In his September 22, 2014 The New Yorker article, “Home Free?, “ James Surowiecki makes the economic case for giving individuals and families experiencing homelessness housing.
It makes more sense for beginning with housing instead of making it the goal – something that you work towards through though continuum of the homeless system.
“Our system has a fundamental bias toward dealing with problems only after they happen, rather than spending up front to prevent their happening in the first place. … This is obviously costly in human terms. But it’s expensive in dollar terms, too. The success of Housing First points to a new way of thinking about social programs: what looks like a giveaway may actually be a really wise investment.”
“Lloyd Pendleton, the director of Utah’s Homeless Task Force, told me of one individual whose care one year cost nearly a million dollars, and said that, with the traditional approach, the average chronically homeless person used to cost Salt Lake City more than twenty thousand dollars a year. Putting someone into permanent housing costs the state just eight thousand dollars, and that’s after you include the cost of the case managers who work with the formerly homeless to help them adjust.”
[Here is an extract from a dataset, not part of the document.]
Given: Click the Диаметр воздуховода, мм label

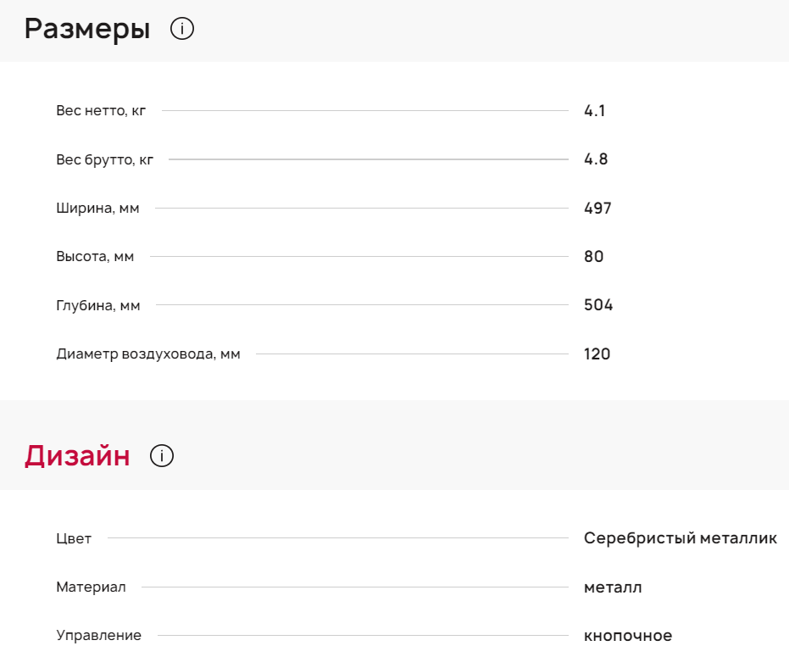Looking at the screenshot, I should (148, 354).
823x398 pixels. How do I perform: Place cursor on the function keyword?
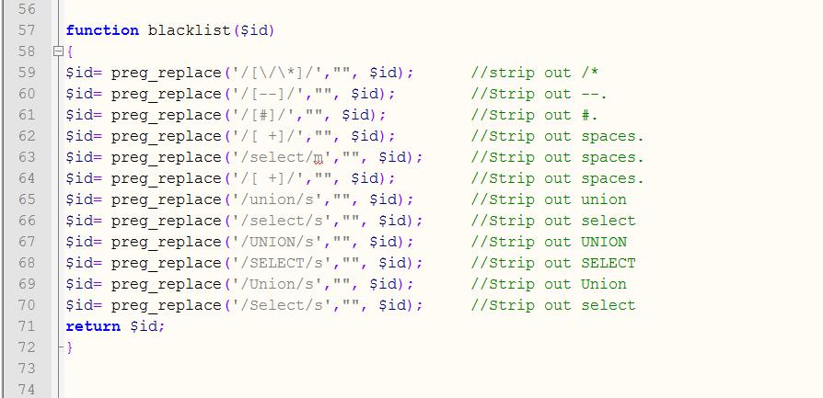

And Rapid Re-Housing is working to both prevent and end family homelessness by diverting families to permanent housing of their own instead of the shelter system.
“The economic benefits of keeping people from getting swallowed by the shelter system can be immense: a recent Georgia study found that a person who stayed in an emergency shelter or transitional housing was five times as likely as someone who received rapid rehousing to become homeless again.”